» WORK REQUIRED:
Count every line in the data that contains the word "computer", then report that number alone.

» SOURCE DATA:
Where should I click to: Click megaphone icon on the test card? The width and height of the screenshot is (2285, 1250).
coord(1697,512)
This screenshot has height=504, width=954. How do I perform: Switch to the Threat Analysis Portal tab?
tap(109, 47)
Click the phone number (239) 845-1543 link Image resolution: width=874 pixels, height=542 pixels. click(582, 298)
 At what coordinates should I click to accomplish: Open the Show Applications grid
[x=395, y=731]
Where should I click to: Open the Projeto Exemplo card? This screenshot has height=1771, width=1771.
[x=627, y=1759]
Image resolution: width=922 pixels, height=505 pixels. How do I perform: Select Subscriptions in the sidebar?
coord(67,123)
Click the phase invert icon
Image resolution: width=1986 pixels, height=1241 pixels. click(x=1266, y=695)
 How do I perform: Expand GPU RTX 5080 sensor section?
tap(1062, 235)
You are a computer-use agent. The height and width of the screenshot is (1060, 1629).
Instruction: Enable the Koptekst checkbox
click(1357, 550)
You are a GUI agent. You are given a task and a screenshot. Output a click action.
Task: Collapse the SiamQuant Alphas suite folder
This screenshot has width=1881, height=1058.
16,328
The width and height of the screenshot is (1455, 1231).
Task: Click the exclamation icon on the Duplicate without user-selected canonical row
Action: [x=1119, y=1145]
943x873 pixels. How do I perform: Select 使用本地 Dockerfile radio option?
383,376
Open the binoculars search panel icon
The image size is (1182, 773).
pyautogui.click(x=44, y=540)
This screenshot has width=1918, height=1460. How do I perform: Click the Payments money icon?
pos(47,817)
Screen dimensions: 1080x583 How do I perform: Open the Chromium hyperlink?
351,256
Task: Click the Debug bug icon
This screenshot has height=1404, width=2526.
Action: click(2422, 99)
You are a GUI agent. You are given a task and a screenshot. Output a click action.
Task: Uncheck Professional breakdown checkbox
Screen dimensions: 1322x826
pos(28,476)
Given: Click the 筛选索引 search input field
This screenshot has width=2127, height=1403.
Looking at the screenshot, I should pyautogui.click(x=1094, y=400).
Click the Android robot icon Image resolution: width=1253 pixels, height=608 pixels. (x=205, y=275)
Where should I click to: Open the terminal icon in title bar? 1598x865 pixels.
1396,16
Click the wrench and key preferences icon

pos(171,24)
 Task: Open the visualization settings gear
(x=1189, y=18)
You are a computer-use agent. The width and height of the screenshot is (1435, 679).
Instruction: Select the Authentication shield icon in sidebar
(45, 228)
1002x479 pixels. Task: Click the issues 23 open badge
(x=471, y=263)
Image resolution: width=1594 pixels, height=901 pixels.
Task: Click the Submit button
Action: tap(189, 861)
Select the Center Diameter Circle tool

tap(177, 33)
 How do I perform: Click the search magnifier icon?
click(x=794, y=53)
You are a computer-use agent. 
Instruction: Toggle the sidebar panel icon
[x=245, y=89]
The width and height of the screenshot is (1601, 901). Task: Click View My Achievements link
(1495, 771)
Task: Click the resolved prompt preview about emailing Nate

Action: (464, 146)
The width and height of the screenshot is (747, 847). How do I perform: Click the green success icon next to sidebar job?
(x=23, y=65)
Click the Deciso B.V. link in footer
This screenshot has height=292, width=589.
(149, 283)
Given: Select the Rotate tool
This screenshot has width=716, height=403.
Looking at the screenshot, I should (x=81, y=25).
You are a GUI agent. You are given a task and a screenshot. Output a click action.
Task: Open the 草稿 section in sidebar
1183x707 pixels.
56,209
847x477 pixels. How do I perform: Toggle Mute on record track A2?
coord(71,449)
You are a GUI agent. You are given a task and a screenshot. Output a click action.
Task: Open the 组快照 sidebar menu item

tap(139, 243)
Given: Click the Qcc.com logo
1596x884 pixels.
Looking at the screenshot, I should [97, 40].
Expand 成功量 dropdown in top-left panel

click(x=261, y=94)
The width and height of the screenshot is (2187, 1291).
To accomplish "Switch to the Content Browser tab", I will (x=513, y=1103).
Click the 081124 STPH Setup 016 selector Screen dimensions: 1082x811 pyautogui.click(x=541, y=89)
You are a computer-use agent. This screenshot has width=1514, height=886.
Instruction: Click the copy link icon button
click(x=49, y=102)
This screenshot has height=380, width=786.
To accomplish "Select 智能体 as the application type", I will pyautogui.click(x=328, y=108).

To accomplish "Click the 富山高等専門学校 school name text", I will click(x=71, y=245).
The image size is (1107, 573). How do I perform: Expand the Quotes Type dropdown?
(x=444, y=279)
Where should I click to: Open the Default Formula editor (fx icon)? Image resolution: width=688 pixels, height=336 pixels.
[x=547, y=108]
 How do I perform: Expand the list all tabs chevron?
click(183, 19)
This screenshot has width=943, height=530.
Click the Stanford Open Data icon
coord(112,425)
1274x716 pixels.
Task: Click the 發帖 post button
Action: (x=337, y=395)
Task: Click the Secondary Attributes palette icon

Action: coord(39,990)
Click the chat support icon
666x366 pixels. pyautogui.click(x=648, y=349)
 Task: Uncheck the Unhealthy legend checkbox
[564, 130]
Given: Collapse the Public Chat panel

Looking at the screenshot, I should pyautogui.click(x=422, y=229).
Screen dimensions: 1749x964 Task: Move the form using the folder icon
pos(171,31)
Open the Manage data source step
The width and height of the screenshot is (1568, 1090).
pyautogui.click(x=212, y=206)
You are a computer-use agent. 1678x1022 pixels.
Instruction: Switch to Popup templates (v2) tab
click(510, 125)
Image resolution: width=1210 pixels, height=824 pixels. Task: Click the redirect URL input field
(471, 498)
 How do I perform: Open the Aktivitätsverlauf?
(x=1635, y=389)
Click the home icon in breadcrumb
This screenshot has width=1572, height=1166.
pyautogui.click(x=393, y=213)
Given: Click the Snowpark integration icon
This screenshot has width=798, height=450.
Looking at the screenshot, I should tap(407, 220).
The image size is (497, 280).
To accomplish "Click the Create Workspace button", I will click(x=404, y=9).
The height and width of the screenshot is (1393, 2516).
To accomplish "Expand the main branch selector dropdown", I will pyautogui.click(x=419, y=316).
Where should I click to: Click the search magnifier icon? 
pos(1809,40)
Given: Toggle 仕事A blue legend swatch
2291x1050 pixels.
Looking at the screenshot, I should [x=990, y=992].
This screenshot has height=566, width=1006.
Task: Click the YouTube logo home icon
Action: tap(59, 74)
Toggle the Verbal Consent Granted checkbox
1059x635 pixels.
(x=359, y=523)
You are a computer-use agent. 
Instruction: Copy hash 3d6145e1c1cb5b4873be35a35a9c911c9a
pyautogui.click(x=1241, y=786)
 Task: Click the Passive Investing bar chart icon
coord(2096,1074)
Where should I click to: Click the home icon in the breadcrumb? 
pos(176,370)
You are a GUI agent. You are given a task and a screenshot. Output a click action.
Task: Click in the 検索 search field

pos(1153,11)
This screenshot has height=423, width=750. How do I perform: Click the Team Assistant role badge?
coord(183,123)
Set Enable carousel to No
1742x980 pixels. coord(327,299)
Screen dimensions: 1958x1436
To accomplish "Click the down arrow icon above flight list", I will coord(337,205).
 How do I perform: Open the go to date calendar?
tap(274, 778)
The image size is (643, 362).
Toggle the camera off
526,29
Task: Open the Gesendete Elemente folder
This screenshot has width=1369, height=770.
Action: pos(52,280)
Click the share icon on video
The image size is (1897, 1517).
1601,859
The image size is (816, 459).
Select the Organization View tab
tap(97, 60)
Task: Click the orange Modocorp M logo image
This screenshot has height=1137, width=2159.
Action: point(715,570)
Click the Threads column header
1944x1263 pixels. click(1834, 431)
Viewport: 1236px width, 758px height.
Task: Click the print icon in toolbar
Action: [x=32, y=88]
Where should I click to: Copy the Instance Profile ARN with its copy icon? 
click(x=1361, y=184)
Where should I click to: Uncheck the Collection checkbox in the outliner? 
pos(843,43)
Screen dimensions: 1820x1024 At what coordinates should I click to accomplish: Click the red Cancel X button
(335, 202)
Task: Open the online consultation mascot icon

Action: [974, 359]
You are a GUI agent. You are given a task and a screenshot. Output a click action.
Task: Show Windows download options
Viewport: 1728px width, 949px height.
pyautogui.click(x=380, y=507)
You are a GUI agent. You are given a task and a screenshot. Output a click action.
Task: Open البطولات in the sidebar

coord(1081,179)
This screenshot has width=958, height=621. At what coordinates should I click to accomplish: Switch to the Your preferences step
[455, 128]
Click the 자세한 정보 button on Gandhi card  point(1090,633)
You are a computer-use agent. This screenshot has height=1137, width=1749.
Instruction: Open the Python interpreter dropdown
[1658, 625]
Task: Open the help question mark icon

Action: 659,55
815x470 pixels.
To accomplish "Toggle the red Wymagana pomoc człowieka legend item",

» ANSWER:
7